A mysterious people inhabits the Hunza Valley in the Karakoram mountain range in Pakistan. Besides living anywhere from 110-120 years, the people there never get sick from anything, making scientists marvel at the fact.
The interesting thing is that the inhabitants of Hunza Valley have light-colored skin and are tall of stature. These characteristics make them significantly different from the peoples living around them.
The region's isolation aided in the preservation of the Hunza's identity throughout the centuries. This remarkable ethnic group gained popularity for the first time thanks to the English physician Robert McCarrison, who came upon them by chance in the Himalayas, while he was trying to find proof for a hypothesis of his - that being that illnesses are a result of bad eating habits.

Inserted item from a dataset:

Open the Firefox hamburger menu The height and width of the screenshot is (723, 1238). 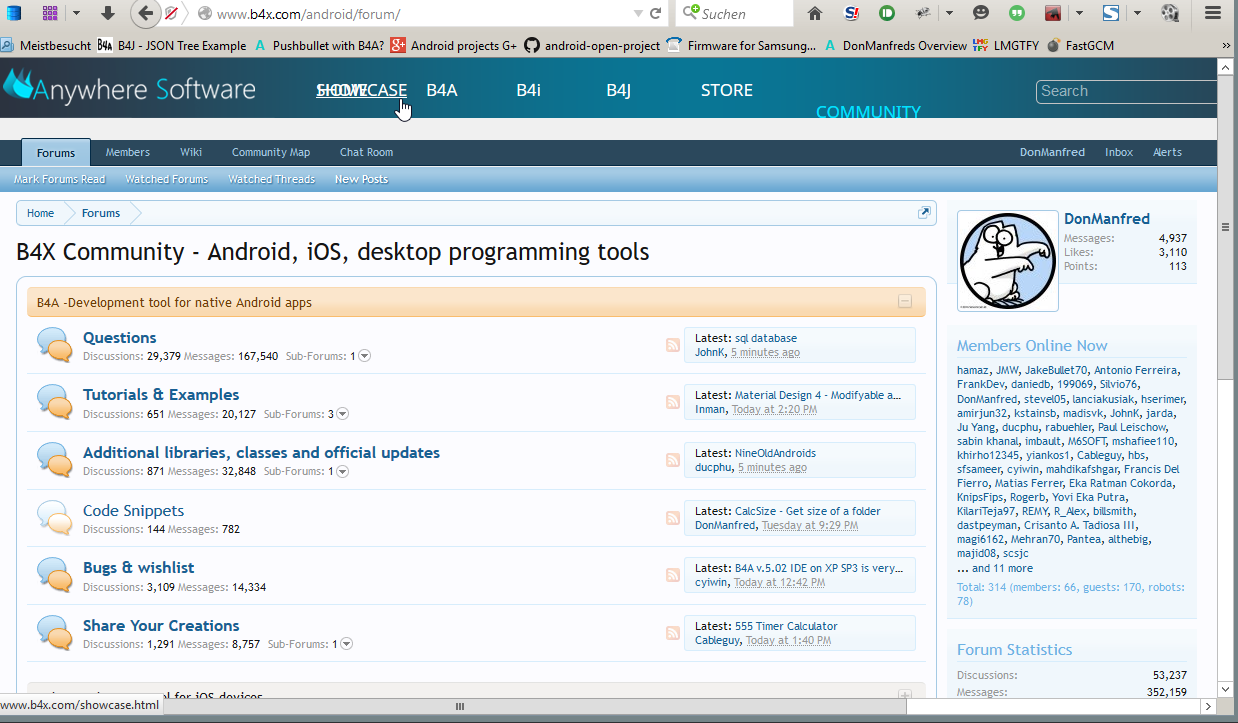coord(1213,13)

He studied the ethnic group and shared all of his impressions in a book, which attracted the attention of various types of experts.
Eventually, the fascinating people began receiving visits from numerous scientists, journalists, doctors, who were trying to uncover the secret of the longevity and perfect health of the locals at all costs. The people in the Hunza Valley live for 120 years on average.
They have never complained of heart diseases, hypertension, hypotension, rheumatic diseases, diabetes, cancer, arthritis. They are unfamiliar with chickenpox, mumps and measles. There is also no infant mortality within the tribe.
According to researchers, all this they owe to a great extent to their food diet. Their meals consist mainly of plant products, such as barley, millet, buckwheat, wheat, corn, potatoes, apricots, peaches, almonds, walnuts, dried apricot kernels. Besides eating healthy, these people fast, walk barefoot and practice yoga, noted scientists.
Depending on the source, the population of the valley is anywhere between 15 and 80 thousand people. The Hunza speak a non-Indo-European language, Burushaski, in which the word "húnzo" means the return of the bow, i.e. the home of the archer, or a resident of Hunza.
The largely widespread legends in Pakistan and Afghanistan go that the tribe is linked to the lost hidden kingdom Shangri-La (Shambhala). However, scientists are skeptical of these claims.